Ce qui est en jeu, ce n’est pas seulement le pèlerinage annuel, mais aussi l’avenir du millier de Juifs qui vit à Djerba aujourd’hui, l’une des rares communautés juives du monde arabe, a ajouté Chalghoumi.
« Cet attentat a vocation à chasser les Juifs qui vivent ici, dont les ancêtres sont nés ici, comme leurs ancêtres avant eux », a déclaré l’imam, qui a été agressé à plusieurs reprises par des musulmans radicaux en France, où il vit, et en Tunisie, où il se rend fréquemment.
« Résister est une façon d’aider les Juifs de Djerba », a-t-il conclu.
Ces dernières années, au milieu des bouleversements politiques internes qui avaient suivi la révolution de 2011 qui avait déclenché le Printemps arabe et qui avait conduit à l’ascension au pouvoir d’un parti islamiste puis à sa chute, la question de la normalisation avec Israël – qui se traduit, pour de nombreuses personnes, par la présence d’Israéliens à Djerba – est devenue un défouloir pour les critiques des partisans de la ligne radicale.
Les autorités du président Kais Saied ont cherché à dissocier le pèlerinage – que les responsables tunisiens ont décrit comme un élément du patrimoine local – des discussions sur Israël et du positionnement adopté par la Tunisie sur le conflit israélo-palestinien.

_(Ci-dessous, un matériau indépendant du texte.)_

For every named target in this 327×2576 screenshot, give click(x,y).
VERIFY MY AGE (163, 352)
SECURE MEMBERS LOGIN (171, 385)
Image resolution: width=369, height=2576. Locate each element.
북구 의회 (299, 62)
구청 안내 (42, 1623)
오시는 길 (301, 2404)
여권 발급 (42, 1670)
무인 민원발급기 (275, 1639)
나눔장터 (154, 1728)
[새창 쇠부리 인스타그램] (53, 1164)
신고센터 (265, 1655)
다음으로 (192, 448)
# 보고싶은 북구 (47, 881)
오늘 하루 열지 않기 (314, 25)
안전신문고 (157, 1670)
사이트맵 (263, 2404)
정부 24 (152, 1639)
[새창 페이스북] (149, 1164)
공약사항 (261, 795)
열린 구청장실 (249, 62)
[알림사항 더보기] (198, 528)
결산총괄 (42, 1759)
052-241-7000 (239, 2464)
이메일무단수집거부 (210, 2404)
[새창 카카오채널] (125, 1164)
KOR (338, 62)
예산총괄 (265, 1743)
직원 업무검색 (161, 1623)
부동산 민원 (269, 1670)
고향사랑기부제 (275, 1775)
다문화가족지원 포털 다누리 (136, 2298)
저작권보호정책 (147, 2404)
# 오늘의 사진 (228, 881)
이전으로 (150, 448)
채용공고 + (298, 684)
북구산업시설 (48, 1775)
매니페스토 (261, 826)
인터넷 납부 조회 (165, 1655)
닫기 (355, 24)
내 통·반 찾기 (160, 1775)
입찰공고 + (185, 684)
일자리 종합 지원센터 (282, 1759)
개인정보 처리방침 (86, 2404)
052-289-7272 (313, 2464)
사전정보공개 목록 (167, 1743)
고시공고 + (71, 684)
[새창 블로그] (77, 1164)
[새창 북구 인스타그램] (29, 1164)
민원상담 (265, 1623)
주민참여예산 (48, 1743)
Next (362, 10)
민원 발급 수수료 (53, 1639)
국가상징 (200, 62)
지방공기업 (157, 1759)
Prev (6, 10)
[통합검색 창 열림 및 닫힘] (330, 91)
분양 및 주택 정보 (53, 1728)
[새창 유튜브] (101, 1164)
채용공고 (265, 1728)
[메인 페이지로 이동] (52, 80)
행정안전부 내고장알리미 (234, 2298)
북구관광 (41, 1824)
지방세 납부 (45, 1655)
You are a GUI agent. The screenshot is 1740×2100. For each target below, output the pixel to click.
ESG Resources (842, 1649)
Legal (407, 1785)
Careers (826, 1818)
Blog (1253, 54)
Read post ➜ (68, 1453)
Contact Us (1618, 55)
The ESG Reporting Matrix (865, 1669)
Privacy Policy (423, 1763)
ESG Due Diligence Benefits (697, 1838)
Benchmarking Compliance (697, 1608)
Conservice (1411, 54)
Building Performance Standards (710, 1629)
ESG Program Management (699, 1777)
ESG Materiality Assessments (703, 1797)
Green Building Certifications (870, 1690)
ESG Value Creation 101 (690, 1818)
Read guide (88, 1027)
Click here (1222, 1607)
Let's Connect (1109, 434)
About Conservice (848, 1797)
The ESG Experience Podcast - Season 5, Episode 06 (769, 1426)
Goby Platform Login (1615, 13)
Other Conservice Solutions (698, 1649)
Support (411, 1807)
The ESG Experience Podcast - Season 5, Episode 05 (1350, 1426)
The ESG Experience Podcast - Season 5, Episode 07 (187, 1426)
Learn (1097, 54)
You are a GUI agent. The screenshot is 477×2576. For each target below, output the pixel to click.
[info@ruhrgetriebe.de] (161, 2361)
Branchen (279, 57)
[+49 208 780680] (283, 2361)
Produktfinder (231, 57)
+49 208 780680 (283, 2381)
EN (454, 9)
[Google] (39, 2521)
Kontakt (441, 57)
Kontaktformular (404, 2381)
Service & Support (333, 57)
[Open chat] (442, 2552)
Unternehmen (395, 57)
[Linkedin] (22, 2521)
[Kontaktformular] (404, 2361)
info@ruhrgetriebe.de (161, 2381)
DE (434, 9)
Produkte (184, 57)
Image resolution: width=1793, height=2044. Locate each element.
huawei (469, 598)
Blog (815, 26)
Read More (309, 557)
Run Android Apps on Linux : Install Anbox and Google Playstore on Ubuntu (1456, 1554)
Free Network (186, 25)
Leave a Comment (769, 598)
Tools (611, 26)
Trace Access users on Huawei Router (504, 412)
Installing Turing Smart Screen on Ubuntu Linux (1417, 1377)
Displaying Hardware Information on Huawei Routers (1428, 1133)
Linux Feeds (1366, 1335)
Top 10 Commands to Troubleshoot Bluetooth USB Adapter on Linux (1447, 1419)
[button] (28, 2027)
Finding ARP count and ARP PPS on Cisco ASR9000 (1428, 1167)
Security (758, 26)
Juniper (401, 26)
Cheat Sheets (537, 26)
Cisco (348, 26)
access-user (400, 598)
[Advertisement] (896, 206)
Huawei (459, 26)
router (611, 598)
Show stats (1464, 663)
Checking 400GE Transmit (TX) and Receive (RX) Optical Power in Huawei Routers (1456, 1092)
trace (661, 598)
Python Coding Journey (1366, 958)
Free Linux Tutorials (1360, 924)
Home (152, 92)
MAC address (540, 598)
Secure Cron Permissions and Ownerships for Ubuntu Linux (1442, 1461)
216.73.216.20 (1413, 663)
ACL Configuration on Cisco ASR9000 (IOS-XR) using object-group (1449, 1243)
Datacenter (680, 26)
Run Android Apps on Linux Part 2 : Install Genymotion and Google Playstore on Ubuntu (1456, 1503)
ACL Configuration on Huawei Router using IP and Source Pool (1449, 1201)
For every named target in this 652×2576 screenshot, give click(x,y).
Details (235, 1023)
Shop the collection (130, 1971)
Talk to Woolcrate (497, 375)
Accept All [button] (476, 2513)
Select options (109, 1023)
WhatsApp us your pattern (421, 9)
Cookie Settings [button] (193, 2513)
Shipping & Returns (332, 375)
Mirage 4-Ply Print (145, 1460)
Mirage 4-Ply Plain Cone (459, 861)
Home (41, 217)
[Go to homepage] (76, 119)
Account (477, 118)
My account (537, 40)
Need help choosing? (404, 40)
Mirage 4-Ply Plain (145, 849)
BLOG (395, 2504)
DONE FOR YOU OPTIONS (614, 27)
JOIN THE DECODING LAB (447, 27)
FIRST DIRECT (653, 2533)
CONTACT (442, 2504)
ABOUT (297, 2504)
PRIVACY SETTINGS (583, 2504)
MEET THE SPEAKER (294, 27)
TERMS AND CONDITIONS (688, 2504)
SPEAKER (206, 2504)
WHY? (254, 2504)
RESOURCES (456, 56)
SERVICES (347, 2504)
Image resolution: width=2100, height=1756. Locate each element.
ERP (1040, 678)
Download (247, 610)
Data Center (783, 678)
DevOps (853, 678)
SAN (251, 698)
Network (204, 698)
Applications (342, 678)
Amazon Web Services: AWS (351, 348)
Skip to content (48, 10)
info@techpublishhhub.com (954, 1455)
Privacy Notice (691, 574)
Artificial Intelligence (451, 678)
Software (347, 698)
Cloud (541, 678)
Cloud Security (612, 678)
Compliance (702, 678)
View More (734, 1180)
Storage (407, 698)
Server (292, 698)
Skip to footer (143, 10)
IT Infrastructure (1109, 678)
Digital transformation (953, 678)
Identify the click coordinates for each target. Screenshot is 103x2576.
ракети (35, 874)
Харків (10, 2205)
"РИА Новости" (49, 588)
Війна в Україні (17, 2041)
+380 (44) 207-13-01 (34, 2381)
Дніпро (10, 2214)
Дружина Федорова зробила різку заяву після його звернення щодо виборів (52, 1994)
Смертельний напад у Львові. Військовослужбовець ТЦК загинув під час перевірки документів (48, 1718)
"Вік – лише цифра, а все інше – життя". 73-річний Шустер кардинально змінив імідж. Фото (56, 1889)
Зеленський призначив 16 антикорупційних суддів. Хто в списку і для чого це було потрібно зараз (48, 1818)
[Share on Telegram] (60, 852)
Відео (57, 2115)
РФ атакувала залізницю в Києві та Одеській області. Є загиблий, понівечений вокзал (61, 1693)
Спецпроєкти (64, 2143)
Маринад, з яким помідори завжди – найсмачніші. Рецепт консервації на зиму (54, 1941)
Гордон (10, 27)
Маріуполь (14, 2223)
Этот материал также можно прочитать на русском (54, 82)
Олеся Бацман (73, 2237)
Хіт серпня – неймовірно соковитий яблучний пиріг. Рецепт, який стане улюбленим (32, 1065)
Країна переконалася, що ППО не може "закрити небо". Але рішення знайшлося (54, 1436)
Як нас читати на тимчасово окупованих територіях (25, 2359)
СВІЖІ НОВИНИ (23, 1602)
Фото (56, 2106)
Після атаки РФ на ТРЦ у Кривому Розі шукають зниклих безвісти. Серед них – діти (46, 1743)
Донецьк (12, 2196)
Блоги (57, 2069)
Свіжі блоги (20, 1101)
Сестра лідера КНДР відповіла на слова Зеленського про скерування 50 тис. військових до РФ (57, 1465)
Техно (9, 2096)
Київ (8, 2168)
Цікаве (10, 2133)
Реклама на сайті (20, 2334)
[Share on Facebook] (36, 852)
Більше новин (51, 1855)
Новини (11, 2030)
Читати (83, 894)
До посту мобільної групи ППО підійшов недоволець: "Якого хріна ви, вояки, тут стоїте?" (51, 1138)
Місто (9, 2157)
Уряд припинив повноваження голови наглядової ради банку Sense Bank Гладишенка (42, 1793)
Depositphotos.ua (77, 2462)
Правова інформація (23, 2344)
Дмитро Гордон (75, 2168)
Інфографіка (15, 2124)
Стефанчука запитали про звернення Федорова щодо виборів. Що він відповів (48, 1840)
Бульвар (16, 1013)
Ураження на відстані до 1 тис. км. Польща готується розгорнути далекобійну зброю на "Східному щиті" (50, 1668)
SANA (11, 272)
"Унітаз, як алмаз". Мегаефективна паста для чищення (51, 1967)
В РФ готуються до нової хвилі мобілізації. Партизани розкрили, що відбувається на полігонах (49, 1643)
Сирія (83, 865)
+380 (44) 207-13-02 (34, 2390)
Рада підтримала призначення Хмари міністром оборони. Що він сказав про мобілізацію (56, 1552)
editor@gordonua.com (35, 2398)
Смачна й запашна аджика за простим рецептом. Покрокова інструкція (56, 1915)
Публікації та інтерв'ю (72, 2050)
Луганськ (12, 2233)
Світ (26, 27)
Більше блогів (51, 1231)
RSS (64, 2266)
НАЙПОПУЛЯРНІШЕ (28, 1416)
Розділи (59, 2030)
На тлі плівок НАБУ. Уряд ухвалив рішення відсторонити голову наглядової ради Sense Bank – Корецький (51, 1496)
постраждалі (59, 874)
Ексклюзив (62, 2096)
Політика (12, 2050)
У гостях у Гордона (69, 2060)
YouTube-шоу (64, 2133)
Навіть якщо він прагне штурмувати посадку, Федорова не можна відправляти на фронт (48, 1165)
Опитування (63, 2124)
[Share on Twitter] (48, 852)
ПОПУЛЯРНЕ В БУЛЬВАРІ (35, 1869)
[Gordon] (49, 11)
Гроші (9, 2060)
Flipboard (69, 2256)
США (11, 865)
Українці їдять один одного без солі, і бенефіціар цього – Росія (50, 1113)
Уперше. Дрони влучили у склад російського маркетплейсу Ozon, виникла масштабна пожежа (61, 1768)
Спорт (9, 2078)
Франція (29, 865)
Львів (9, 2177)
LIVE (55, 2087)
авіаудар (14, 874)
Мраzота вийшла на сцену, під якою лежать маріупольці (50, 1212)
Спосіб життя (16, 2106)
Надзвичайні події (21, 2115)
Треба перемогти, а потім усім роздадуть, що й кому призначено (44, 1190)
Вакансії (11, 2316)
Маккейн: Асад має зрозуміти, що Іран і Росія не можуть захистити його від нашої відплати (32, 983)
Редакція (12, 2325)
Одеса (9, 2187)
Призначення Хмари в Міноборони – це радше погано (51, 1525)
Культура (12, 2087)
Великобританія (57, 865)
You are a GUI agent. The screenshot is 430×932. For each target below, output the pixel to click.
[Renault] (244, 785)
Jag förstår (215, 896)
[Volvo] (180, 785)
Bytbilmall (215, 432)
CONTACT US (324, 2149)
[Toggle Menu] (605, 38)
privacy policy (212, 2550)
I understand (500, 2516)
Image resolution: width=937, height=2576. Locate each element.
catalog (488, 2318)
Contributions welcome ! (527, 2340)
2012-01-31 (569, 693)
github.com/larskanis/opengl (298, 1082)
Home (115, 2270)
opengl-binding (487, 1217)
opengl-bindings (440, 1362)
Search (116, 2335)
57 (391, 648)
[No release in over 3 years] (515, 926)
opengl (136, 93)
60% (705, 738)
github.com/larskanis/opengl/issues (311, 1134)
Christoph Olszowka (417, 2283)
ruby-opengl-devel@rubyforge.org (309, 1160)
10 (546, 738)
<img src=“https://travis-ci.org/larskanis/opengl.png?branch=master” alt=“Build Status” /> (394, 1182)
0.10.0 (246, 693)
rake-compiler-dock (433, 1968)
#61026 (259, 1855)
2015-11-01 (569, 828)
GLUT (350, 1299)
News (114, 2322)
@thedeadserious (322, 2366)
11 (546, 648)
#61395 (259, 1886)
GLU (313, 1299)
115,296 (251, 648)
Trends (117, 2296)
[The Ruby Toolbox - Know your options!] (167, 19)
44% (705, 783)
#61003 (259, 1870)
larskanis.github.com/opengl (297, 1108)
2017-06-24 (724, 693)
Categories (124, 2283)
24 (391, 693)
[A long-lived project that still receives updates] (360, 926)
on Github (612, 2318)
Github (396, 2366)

Le rabbin Pinchas Goldschmidt, président de la Conférence des rabbins européens, qui s’était rendu à Djerba avec les dirigeants de son organisation en 2018, a déclaré que malgré son respect pour la douleur ressentie par les victimes de l’attentat, « nous exprimons notre gratitude et notre admiration aux services de sécurité qui ont permis, par leurs actions, que cette tragédie ne soit pas plus grande encore ».
Goldschmidt a ajouté que « le monde tout entier doit s’unir et condamner haut et fort une nouvelle attaque lâche contre des Juifs à la synagogue ».